Based on the generic test platform described in §3 and the test platform for Distance protection described in §3.1.1, the Figure 5 shows the test setup that was used for the test use case #3. In the “Postes Intelligents” use case, this scheme aims to differentiate between a fault on overhead and underground sections of a line, in order to inhibit recloser if the fault is on the cable section. It involves two different types of optical current sensors

which did not have exactly the same transient behaviour. In this configuration, both MU are at the same substation, one being connected by an optical fibre with a length of several kilometers to the NCIT installed at the transition between overhead line and cable. This explains the common time synchronisation and the use of the same HSR process bus shown in figure 5. The test setup #2 for the SAMU/SAMU and #1NCIT/conventional protection tests were similar, with an

adaption of the analog injections and use of SAMU or a protection IED with analog inputs. As far as the functional environment of the protections is concerned, this arrangement is close to the architecture of the “Postes Intelligents“ PACS. In the substation, a Bay Controler Unit (BCU) would be in the HSR ring. This latter BCU is represented by the

second SCU which has identical process-bus interface requirements. The available MU, SAMU and protection IED could not be directly inserted in the HSR ring. Their 9-2 port was thus connected to a SCU or a switch, respectively. One objective for all cases was to verify reliable operation for faults involving significant transients, especially stability for external faults. A subset of test scenarios used by RTE for the qualification of differential line

protection was selected under this aspect. One of the main challenges of these tests was the requirement to inject primary current values for the tests involving NCIT. Conventional test sets and amplifiers are often limited to several 10A to around 100A and cannot inject neither a primary load current nor a primary fault current. Since the NCIT used in the project are torus and only the current in the cross-section is measured, it was possible

to wind the cable coming from the current output several times through the hole of the NCIT multiplying the primary current seen by the sensor by a factor of 20 or 30 (figure 2). More windings were not possible due to saturation of the current amplifier used in the test, and the current range was thus not sufficient for the selected test cases. It was therefore necessary to change the internal scaling factor of the merging unit in order to obtain Sampled Values in the required range.

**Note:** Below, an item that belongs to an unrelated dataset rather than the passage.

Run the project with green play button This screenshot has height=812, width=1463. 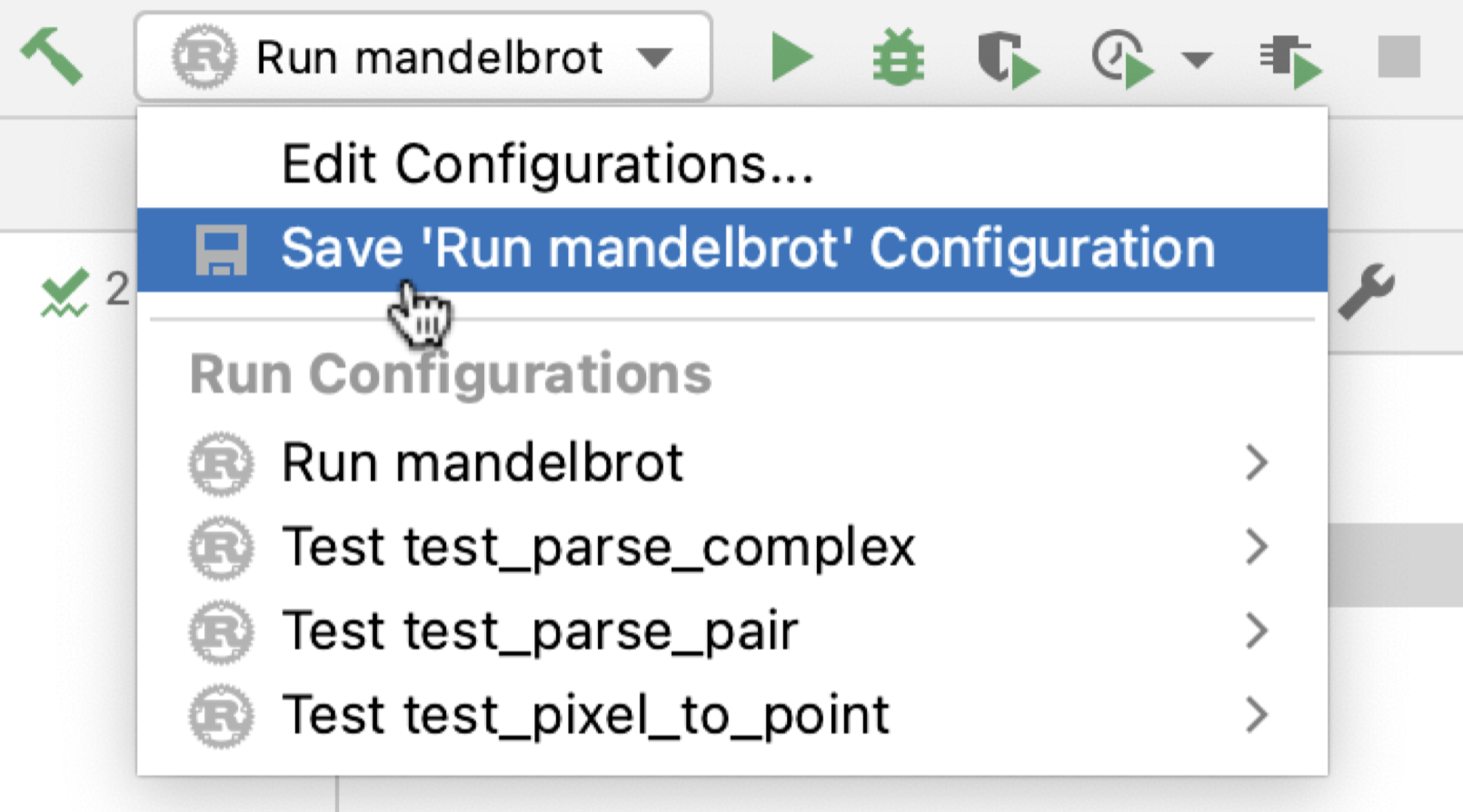791,57
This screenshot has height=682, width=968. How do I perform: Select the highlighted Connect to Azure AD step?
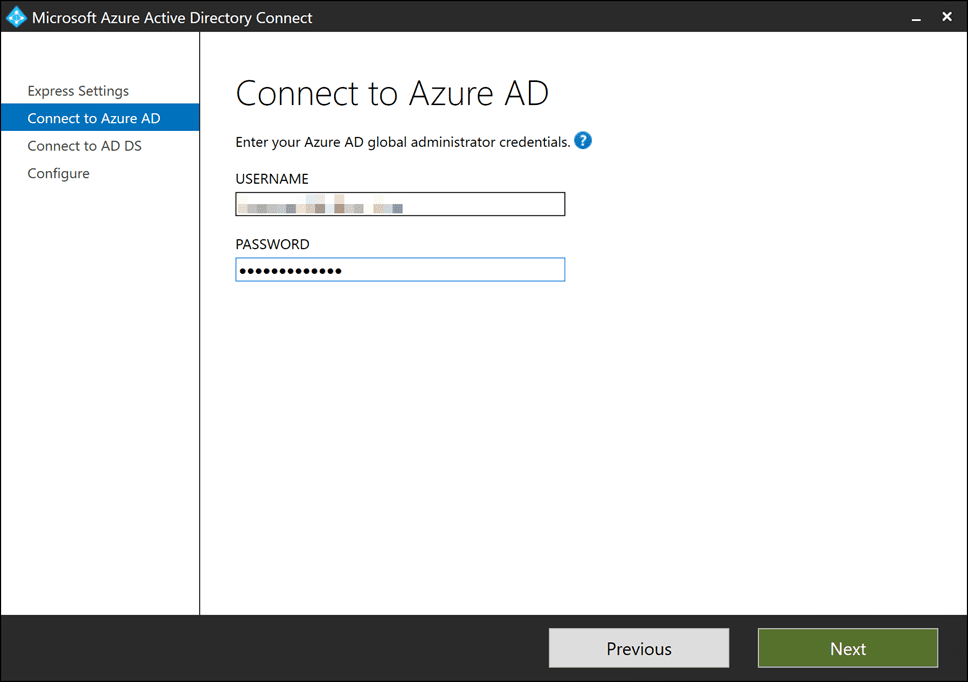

This highly increased sensitivity of the NCIT allowed for correct testing, but artificially increased noise has been

observed as a consequence. There is a similar issue for the voltage injection. In the case of the NCIT used in the “Postes Intelligents” project, the voltage sensor is a low power capacitive voltage divider. The secondary voltage

range of the output connected to the proprietary Merging Unit is in the range of below 200V. It was hence possible to directly inject this voltage from the test set. Although voltage injection was not required for the tests of most differential protections use cases, it was implemented for the test of distance protection (cf. §3).

Concerning the process bus, its setup and configuration, namely the switches, but also the protection IEDs, has to be performed prior to the tests and requires specific knowledge. This caused some delay in the first test phases

before the issues were understood by the actors. This added complexity to the normal test setup of conventional protection testing has to be taken into account for process bus based tests.

Figure 5 : Test setup of the functional test of current differential protections – Use case #3

3.2.2 Results and lessons learned

Additionally to the experience feedback described in §3.1.2, there were initially issues related to the set up of time synchronisation of MU NCIT and Current Line differential protections. In fact, despite the fact that both IEDs are located in same area, it was required to set both protection IEDs to Global synchronisation. For easier test set-up, there is thus a trade-off to be made to perform the test either in a slightly different configuration of

the protection IED than that used in PACS after commissioning or to force the synchronisation signal to global. The latter is not always easily achievable depending on the test equipment. Delay of sample values and process bus disturbance forced by specific test equipment as mentioned in §3 have originally impacted the current line diff protection stability. It has requested more robustness of 9.2 SV frames control by IED protection to ensure: management of smpCNT, smpSync and maximum jitter allowable.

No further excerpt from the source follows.